[INPUT Boundary: Start]
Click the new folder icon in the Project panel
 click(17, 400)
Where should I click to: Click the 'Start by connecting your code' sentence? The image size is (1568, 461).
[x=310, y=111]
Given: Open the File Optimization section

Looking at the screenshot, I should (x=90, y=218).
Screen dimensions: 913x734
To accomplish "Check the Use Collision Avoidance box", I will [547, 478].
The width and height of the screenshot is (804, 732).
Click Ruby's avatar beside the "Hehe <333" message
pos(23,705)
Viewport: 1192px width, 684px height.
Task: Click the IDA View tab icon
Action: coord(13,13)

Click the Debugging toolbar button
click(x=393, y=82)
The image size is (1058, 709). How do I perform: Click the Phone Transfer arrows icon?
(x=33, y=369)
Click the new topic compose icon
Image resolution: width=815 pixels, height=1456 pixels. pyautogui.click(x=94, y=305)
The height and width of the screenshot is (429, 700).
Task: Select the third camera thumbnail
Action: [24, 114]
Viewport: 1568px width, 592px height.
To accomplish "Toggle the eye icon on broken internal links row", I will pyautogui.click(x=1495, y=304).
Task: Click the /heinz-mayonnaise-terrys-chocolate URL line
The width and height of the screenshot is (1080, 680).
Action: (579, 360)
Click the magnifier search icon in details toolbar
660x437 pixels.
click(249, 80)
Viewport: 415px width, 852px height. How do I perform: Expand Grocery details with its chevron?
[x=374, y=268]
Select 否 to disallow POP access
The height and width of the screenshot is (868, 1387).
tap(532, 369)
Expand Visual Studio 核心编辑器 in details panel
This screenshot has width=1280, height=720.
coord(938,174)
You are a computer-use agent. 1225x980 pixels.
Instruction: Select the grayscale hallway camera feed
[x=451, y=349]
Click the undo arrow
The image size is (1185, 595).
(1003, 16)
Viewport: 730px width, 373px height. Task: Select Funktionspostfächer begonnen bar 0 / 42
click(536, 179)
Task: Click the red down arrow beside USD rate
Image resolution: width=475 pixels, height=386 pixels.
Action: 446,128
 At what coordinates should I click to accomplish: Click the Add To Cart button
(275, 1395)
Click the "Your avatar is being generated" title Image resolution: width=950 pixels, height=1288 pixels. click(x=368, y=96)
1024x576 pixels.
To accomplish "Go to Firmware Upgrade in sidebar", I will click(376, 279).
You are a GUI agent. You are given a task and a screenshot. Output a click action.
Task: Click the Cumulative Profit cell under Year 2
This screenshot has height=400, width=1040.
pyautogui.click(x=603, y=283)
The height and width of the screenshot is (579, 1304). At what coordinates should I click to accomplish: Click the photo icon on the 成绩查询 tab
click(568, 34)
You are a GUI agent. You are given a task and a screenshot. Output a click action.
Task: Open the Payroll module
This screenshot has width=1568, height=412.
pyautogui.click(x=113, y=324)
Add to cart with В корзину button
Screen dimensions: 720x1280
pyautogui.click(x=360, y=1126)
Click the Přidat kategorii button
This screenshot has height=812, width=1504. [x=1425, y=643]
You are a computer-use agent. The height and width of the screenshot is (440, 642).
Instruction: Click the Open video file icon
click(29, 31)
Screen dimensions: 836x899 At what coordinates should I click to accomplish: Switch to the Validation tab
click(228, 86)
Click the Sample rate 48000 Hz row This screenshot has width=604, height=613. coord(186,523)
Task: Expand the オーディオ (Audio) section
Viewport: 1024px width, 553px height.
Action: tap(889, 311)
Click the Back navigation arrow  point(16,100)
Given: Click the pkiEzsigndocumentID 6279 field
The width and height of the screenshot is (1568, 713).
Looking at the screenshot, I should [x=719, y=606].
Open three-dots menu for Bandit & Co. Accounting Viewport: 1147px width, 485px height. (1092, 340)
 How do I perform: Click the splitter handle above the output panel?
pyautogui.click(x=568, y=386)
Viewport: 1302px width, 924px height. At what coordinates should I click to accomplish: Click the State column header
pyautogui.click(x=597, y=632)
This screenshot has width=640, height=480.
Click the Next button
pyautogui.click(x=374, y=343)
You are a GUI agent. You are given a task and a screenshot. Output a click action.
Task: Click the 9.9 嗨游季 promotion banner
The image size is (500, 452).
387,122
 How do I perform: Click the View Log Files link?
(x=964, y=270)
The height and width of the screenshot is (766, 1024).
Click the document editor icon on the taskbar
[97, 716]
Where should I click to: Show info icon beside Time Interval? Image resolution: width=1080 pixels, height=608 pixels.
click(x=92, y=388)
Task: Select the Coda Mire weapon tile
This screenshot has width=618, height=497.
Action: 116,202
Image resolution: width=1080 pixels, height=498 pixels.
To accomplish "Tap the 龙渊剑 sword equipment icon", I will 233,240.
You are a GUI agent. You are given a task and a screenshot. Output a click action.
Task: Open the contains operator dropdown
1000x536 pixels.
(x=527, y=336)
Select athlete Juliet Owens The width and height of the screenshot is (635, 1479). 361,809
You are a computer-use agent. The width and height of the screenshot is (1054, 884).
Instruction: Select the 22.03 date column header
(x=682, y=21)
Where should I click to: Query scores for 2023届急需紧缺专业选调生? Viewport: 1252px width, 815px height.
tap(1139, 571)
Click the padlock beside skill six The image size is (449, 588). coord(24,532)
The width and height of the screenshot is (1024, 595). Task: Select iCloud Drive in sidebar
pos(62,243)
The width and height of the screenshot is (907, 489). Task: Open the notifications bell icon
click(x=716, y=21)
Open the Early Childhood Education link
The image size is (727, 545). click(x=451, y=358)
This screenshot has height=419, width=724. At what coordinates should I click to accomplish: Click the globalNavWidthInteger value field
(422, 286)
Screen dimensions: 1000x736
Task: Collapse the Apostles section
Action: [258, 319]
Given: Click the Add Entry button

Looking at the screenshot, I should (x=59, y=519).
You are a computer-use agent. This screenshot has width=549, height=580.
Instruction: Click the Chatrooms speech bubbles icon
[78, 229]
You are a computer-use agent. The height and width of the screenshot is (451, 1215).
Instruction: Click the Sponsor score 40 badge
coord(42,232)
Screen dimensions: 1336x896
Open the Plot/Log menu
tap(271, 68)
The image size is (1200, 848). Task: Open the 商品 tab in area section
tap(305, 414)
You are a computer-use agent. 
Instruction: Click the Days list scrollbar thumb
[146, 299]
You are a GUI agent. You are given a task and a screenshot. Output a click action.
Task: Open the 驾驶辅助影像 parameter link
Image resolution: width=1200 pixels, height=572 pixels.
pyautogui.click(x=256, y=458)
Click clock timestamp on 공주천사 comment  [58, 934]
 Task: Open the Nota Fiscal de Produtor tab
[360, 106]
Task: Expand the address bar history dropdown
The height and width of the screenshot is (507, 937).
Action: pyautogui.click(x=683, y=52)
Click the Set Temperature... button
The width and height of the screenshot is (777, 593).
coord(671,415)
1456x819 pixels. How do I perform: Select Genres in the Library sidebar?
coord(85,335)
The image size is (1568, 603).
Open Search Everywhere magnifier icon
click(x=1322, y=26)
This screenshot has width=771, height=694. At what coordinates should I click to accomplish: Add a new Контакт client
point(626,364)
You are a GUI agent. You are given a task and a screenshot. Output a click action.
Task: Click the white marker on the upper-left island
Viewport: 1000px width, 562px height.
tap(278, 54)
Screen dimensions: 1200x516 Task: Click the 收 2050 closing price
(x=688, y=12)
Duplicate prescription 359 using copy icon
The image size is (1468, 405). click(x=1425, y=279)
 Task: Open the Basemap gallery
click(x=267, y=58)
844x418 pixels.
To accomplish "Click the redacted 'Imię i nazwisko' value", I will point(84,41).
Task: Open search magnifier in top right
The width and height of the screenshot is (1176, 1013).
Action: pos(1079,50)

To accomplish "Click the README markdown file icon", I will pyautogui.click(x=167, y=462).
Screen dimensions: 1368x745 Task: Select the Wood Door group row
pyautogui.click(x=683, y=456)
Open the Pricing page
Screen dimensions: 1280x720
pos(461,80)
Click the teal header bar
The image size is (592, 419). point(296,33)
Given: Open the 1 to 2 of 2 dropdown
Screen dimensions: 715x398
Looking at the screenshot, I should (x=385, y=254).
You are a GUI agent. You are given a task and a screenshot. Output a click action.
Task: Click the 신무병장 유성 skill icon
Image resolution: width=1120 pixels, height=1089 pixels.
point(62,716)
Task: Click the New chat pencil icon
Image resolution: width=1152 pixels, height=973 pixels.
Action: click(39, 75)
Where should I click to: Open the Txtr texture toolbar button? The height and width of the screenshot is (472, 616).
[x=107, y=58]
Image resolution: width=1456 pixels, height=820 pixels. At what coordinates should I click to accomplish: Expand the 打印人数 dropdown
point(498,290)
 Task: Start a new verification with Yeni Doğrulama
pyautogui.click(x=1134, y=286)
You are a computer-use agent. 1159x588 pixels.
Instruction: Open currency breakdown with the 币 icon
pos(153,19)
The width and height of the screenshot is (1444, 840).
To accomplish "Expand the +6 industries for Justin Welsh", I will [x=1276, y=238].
[INPUT Boundary: End]
* _WHAT TO DO_
Could you return exactly the stretch of the data above that starts at the line with "The height and width of the screenshot is (579, 1304)." and ends at the line with "Task: Open the Payroll module", both lines included?

* _RESPONSE TO THE EXERCISE_
The height and width of the screenshot is (579, 1304). At what coordinates should I click to accomplish: Click the photo icon on the 成绩查询 tab
click(568, 34)
You are a GUI agent. You are given a task and a screenshot. Output a click action.
Task: Open the Payroll module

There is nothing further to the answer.